A few years down the line, the US military realised that they didn’t need an outpost in Whittier after all. This is when the Bucker Building was abandoned that till now stands as the reminder of the town’s shady military past. However, the other building, aka the Begich Towers (built by Anton Anderson of the US Army Corps of Engineers), not only remained available to the locals but was given the status of a condominium (a joint sovereign territory) in 1972.
The Begich Towers
This is the tower that makes Whittier a unique and notable place till date. After all, the entire population of the polar town (ranging between 200-400) lives in the fourteen storeyed landmark which has earned it the nickname “town under one roof.” Interestingly, the Begich Towers was originally named as the Hodge Building, in memory of Colonel William Walter Hodge, a commander of the US Engineer Regiment but was later renamed in honour of Nick Begich, a local Alaskan politician, who had mysteriously disappeared.
The Begich Towers is not only the only residential building, it is also where all the town’s offices, police station, post office exist. In fact, the building has a super functional basement that houses a school, a health clinic, a church, a laundromat, an indoor playground, an eatery and even a convenience store. This is appropriate considering the snowy, windy weather conditions there for major part of a year. In case you were wondering, the primary occupations of people in Whittier are commercial fishing, tourism and transportation. However, the town still remains nearly inaccessible despite its sea route, roadway and railroad.

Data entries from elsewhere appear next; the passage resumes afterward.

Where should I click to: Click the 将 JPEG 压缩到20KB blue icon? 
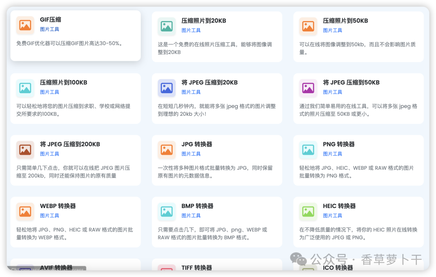[167, 88]
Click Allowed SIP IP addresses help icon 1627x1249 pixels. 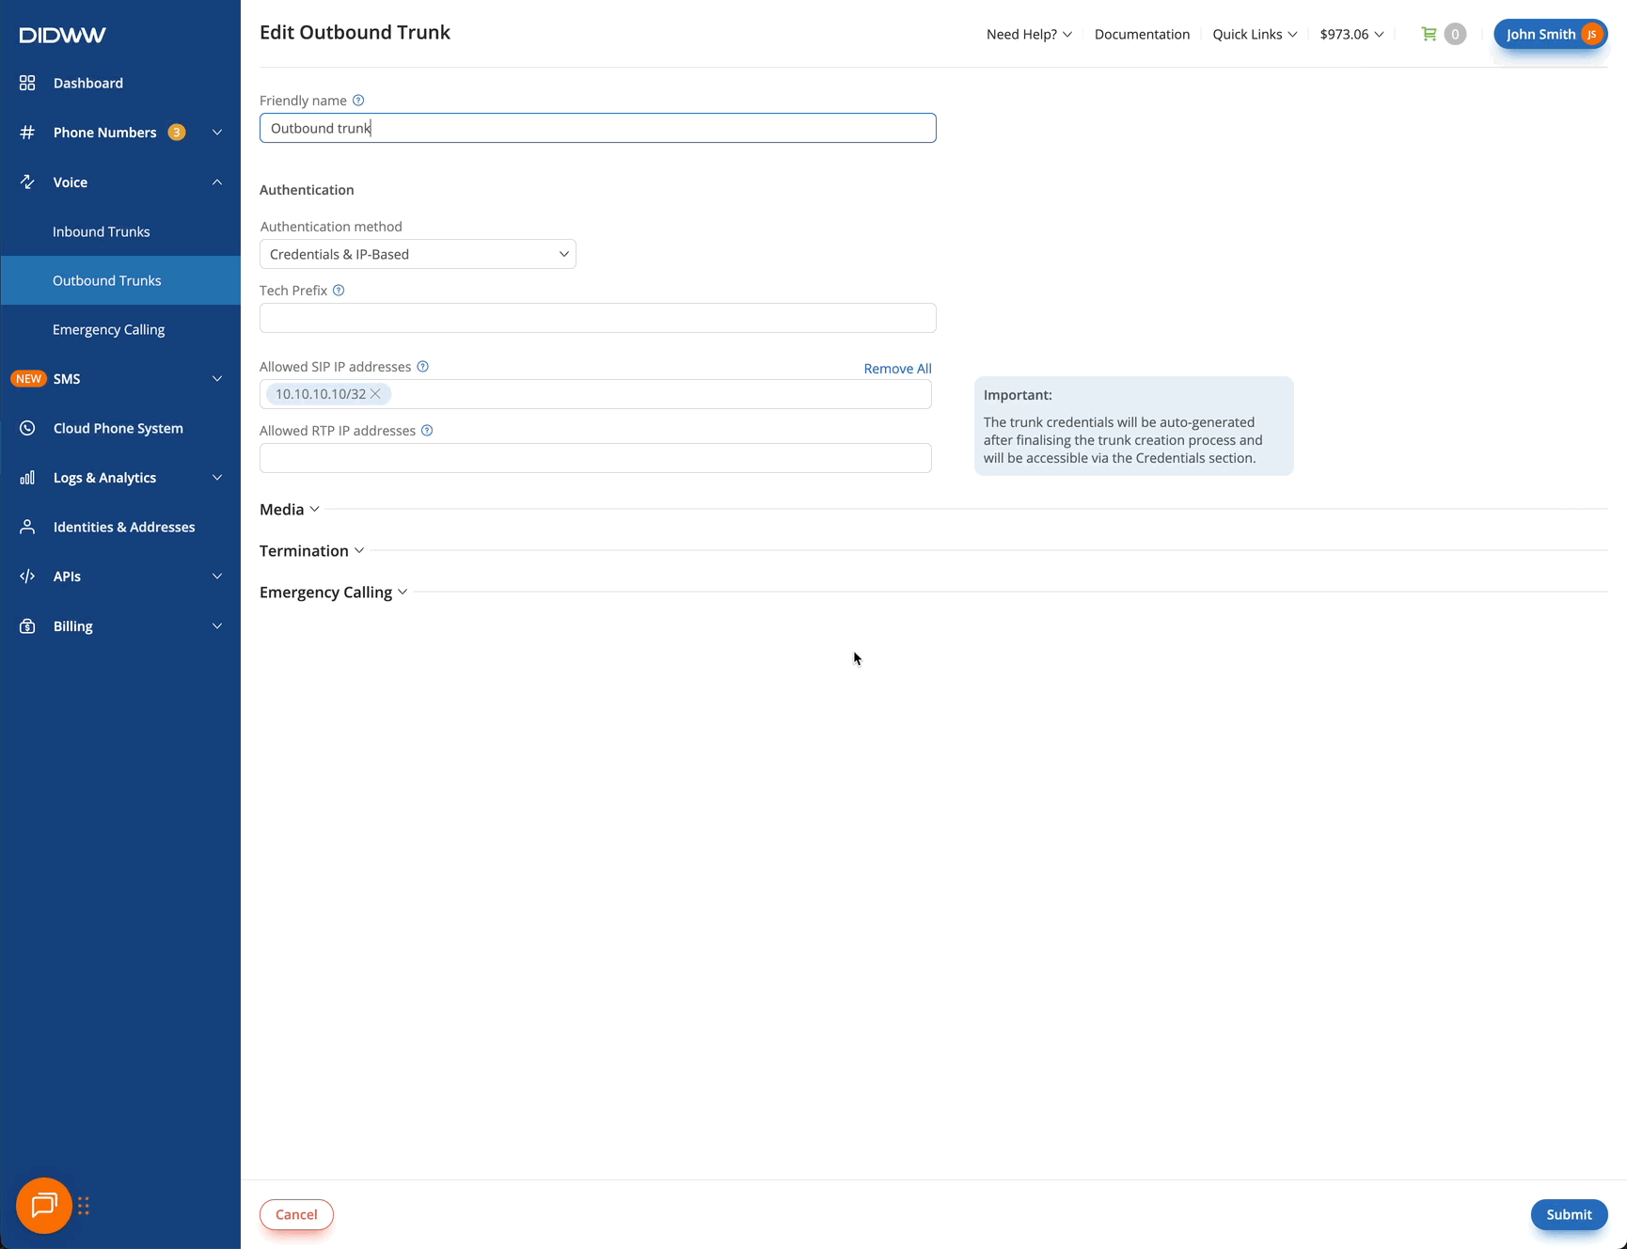click(423, 367)
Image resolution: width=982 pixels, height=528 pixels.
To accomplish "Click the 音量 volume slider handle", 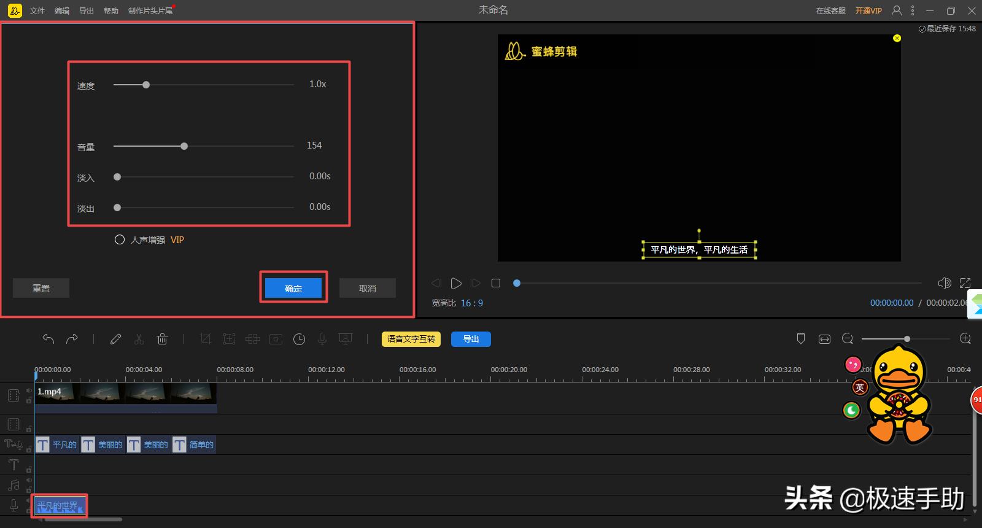I will coord(184,146).
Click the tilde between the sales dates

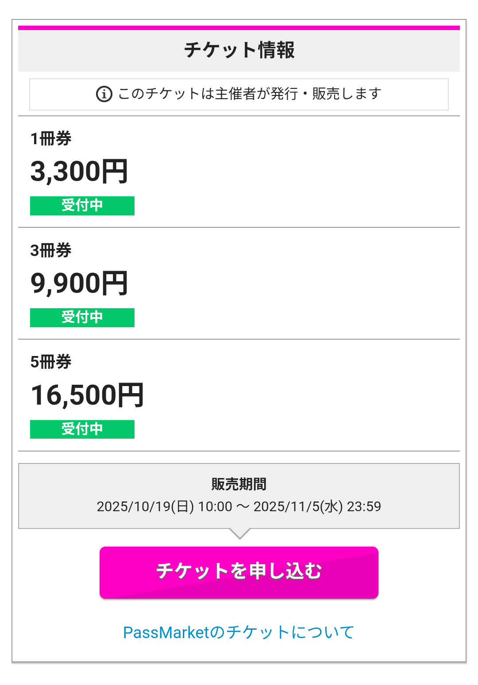243,506
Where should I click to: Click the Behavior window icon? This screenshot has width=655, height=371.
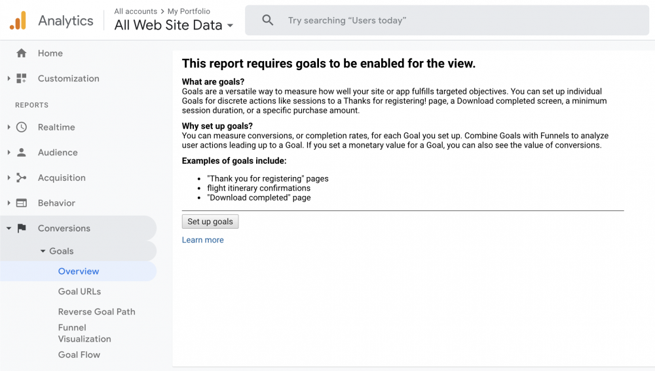pyautogui.click(x=22, y=203)
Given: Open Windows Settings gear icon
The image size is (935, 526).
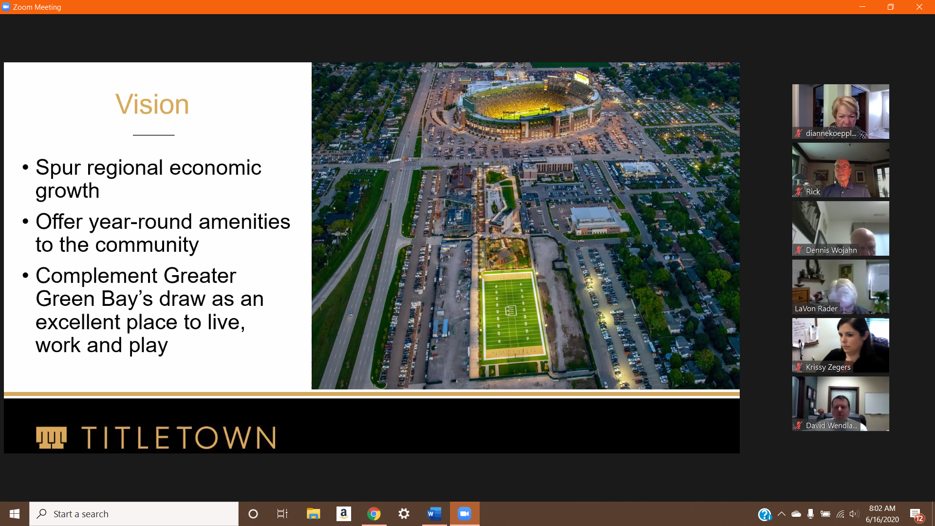Looking at the screenshot, I should pos(404,514).
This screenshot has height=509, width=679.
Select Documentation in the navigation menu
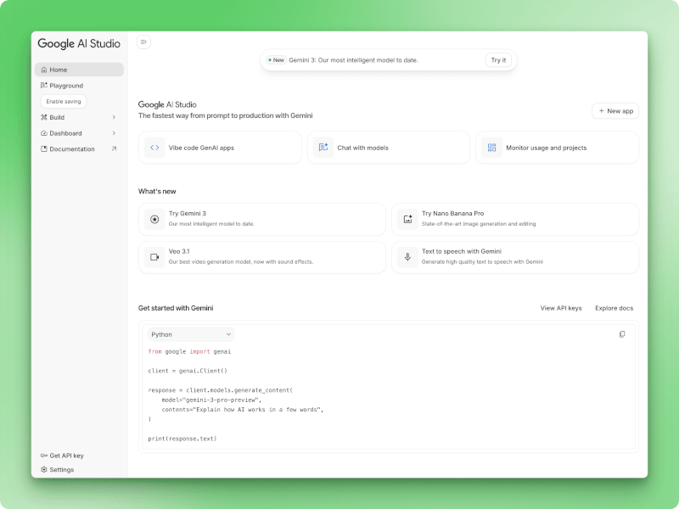tap(70, 148)
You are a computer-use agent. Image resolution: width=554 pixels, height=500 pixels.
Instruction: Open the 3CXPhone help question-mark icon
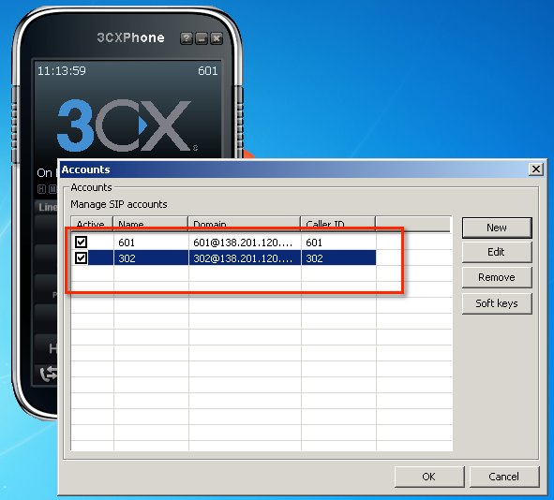click(x=187, y=38)
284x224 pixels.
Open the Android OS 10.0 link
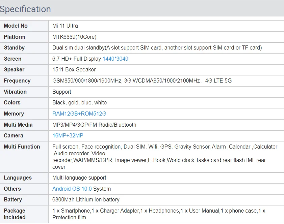pos(72,189)
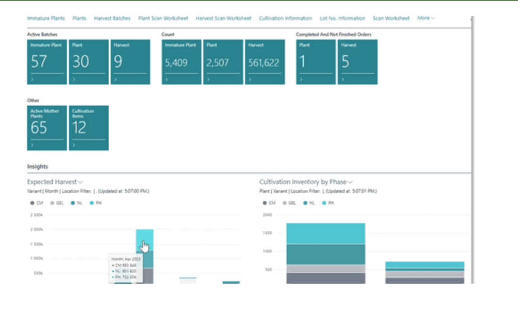
Task: Click NL legend color dot in Cultivation Inventory
Action: pos(304,203)
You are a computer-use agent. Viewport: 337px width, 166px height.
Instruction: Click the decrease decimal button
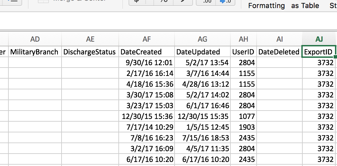(226, 2)
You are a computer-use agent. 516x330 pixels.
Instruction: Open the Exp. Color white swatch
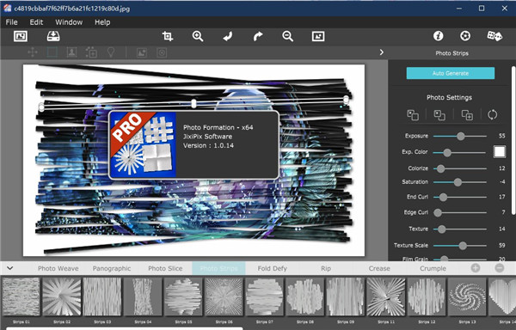(500, 152)
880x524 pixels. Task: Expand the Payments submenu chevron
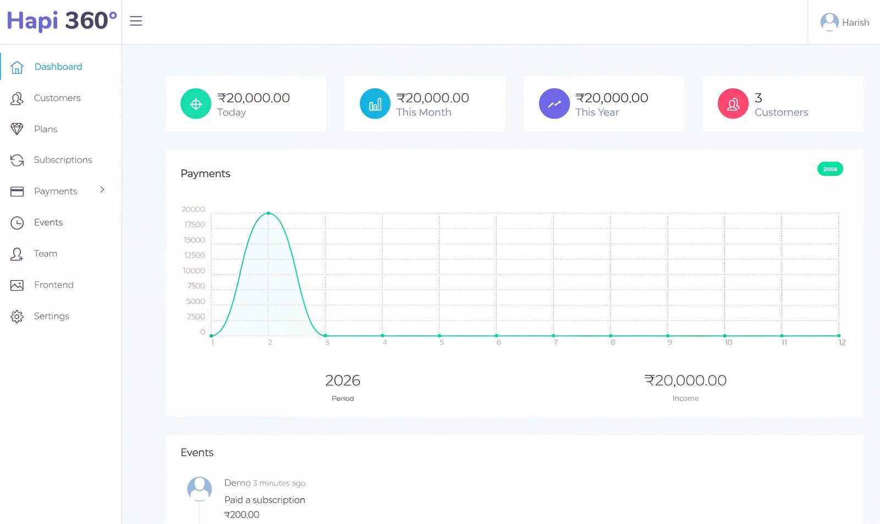coord(102,189)
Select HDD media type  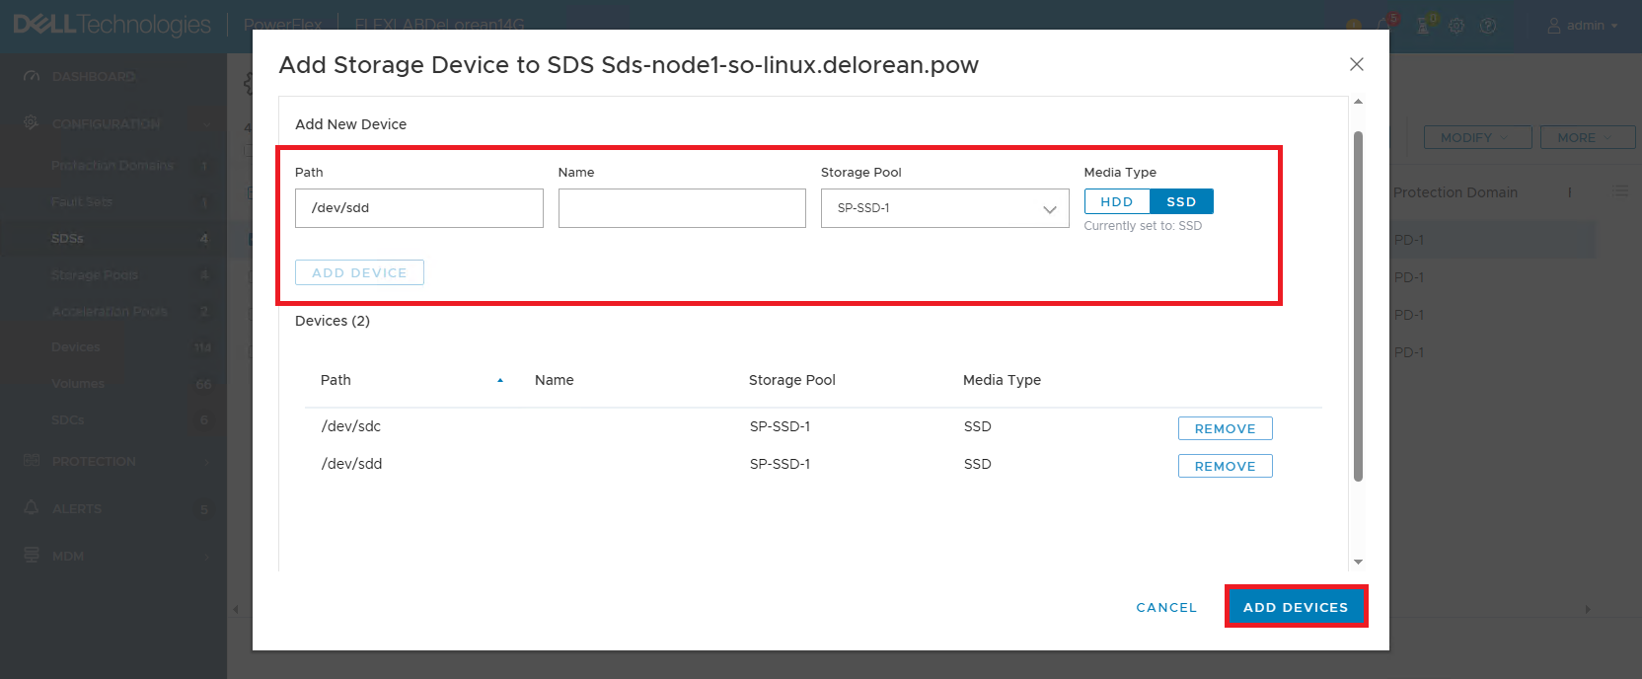[x=1117, y=201]
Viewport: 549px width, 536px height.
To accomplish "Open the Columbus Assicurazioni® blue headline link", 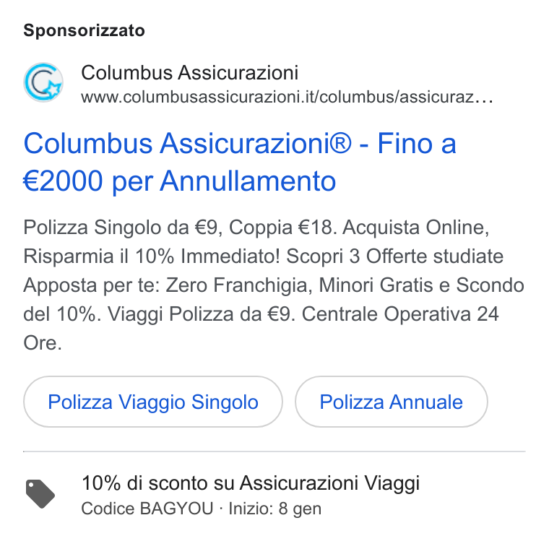I will point(240,162).
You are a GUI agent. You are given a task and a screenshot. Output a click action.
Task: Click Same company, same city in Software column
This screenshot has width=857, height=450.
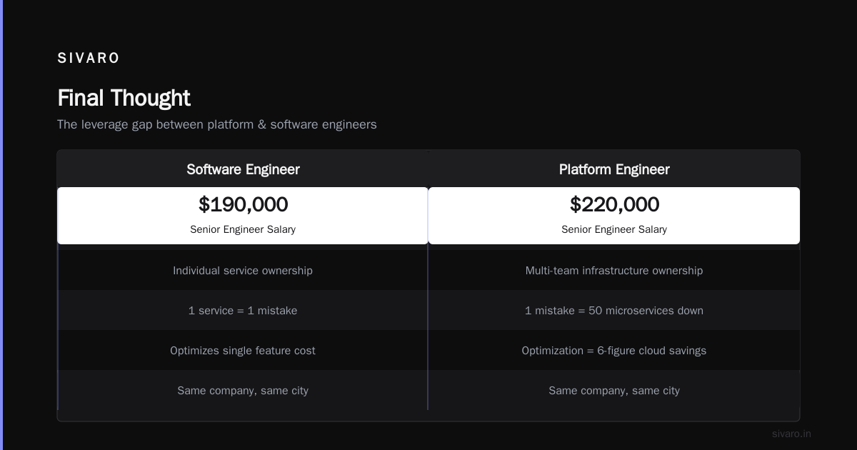[243, 391]
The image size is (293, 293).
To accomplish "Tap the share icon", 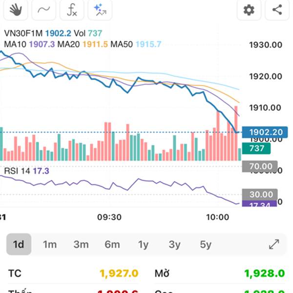I will coord(277,9).
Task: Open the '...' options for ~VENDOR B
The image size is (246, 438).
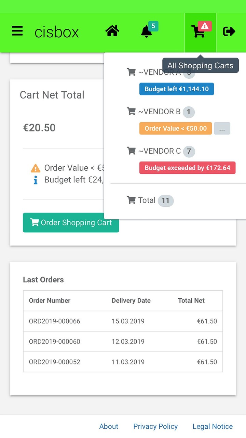Action: [222, 128]
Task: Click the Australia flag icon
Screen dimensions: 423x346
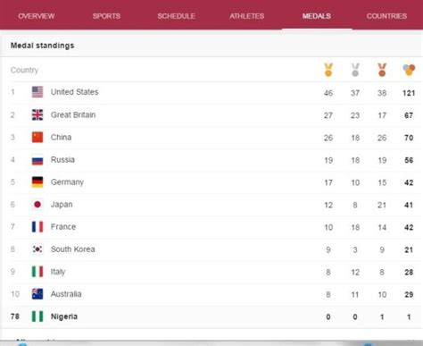Action: (37, 294)
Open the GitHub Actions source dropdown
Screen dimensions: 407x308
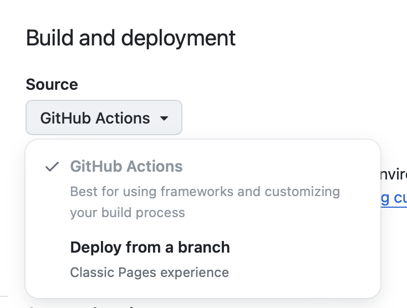(x=104, y=117)
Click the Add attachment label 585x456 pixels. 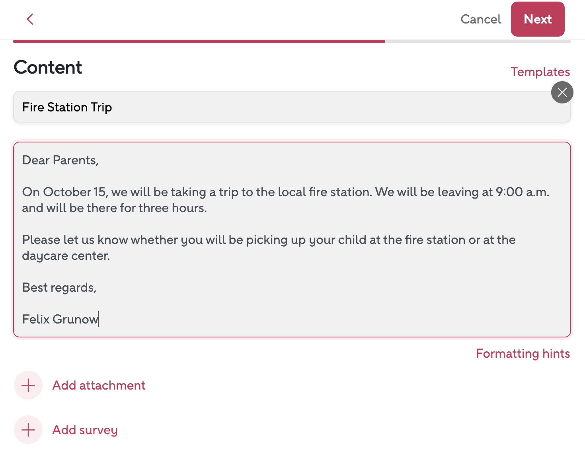pos(99,385)
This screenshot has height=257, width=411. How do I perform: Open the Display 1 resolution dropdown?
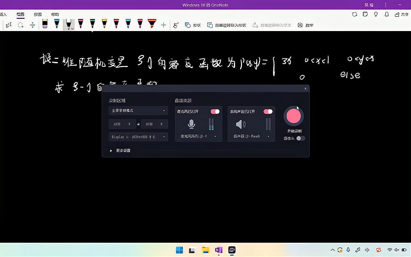pos(138,137)
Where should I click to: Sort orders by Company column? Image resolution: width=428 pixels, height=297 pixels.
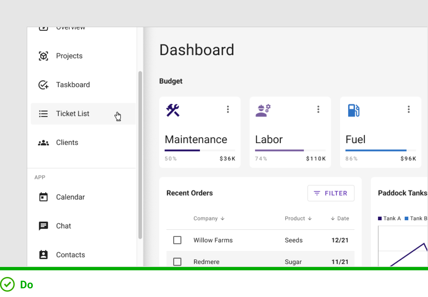pyautogui.click(x=209, y=219)
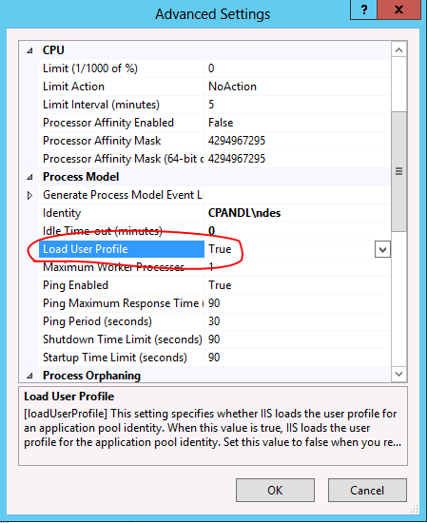Dismiss the dialog with Cancel
Screen dimensions: 427x523
pos(367,491)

Whittier Tunnel: A sneak peek
Originally built in 1943 by the US military as a railroad tunnel by carving beneath the Maymard Mountain, it was meant to link the rest of the country to the small port town of Whittier. However, with the turn of the 20th century, the State of Alaska upgraded it into the Anton Anderson Memorial Tunnel. Popularly deemed as the Whittier Tunnel, it now stands as the longest highway tunnel in North America (it is 2.5 miles long), and one of the few tunnels to service both railways and automobiles. However, the tunnel is too narrow to allow both-way traffic; which is why vehicles leaving the town should go on the hour, while the ones entering should do so at half-hour.